Melissy turned the horse over to a little Mexican 33 boy and they were just mounting the steps of the porch when a young man cantered up to the house. Lean and muscular and sunbaked, he looked out of cool, gray eyes upon a man’s world that had often put him through the acid test. The plain, cactus-torn chaps, flannel shirt open at the sinewy throat, dusty, wide-brimmed hat, revolver peeping from its leather pocket on the thigh: every detail contributed to the impression of efficiency he created. Even the one touch of swagger about him, the blue silk kerchief knotted loosely around his neck, lent color to his virile competency.

He dragged his horse to a standstill and leaped off at the same instant. “Evenin’, ’Lissie.”

She was busy lacing her shoe and did not look up. He guessed that he was being snubbed and into his eyes came a gleam of fun. A day later than he had promised, Jack Flatray was of opinion that he was being punished for tardiness.

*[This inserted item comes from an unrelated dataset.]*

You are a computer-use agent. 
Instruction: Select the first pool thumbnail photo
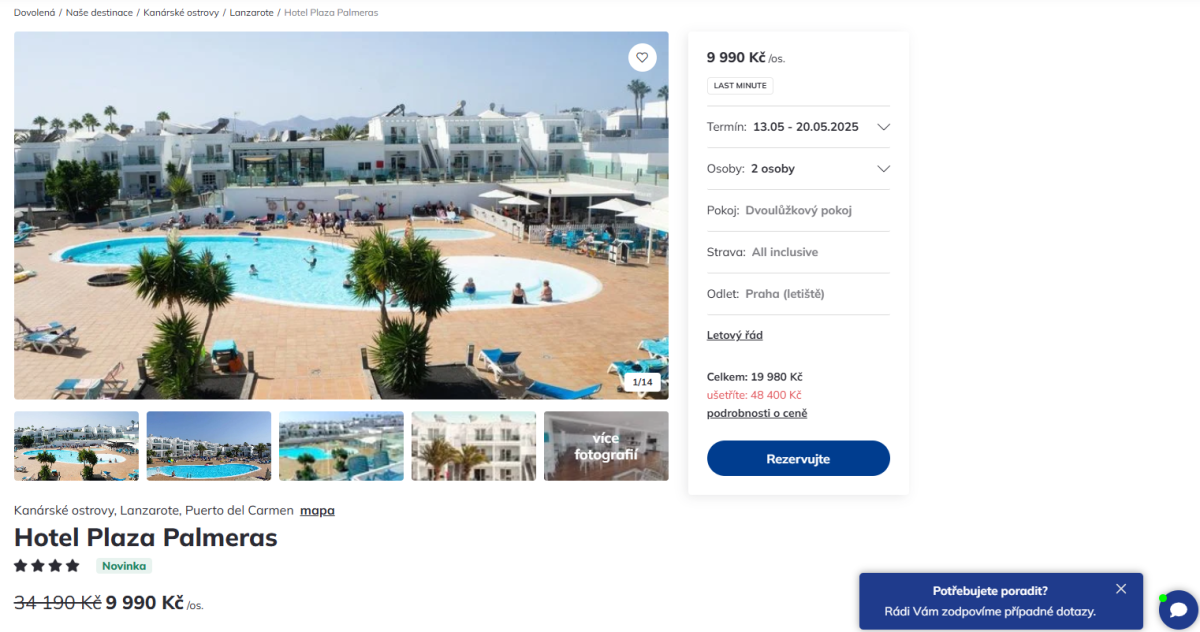tap(76, 446)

Casually he explained. “Couldn’t make it any sooner. Burke had a hurry-up job that took us into the hills. Fellow by the name of Bellamy, wanted for murder at Nemo, Arkansas, had been tracked to Mesa. A message came over the wires to arrest him. When Burke sent me to his room he had lit out, taken a swift hike into the hills. Must a-had some warning, for he didn’t even wait for a horse.”

The dilated eyes of the girl went past the deputy to the man she had rescued. He was leaning 34 against one of the porch posts, tense and rigid, on his face the look of the hunted brought to bay.

“And did you find him?” she asked mechanically of the deputy.

“We found him. He had been trampled to death by a cattle stampede.”

Her mind groped blindly for an explanation. Her woman’s instinct told her that the man panting on the porch within six feet of the officer was the criminal wanted. There must be a mistake somewhere.

“Did you identify him?”

“I guess there is no doubt about it. His papers and belongings all showed he was our man.”

“Oh!” The excitement of his news had for a moment thawed her, but a dignified aloofness showed again in her manner. “If you want to see father you’ll find him in the corral, Mr. Flatray.”

“Well, I don’t know as I’m looking for him awful hard,” the blue kerchiefed youth smiled genially. “Anyway, I can wait a few minutes if I have to.”

“Yes.” She turned away indifferently. “I’ll show you your room, Mr. Morse.”

The deputy watched them disappear into the house with astonishment printed on his face. He had ridden twenty-seven miles to see Melissy Lee and he had not quite expected this sort of a greeting.

“If that don’t beat the Dutch. Looks like I’ll do my callin’ on the old man after all, maybe,” he murmured with a grin.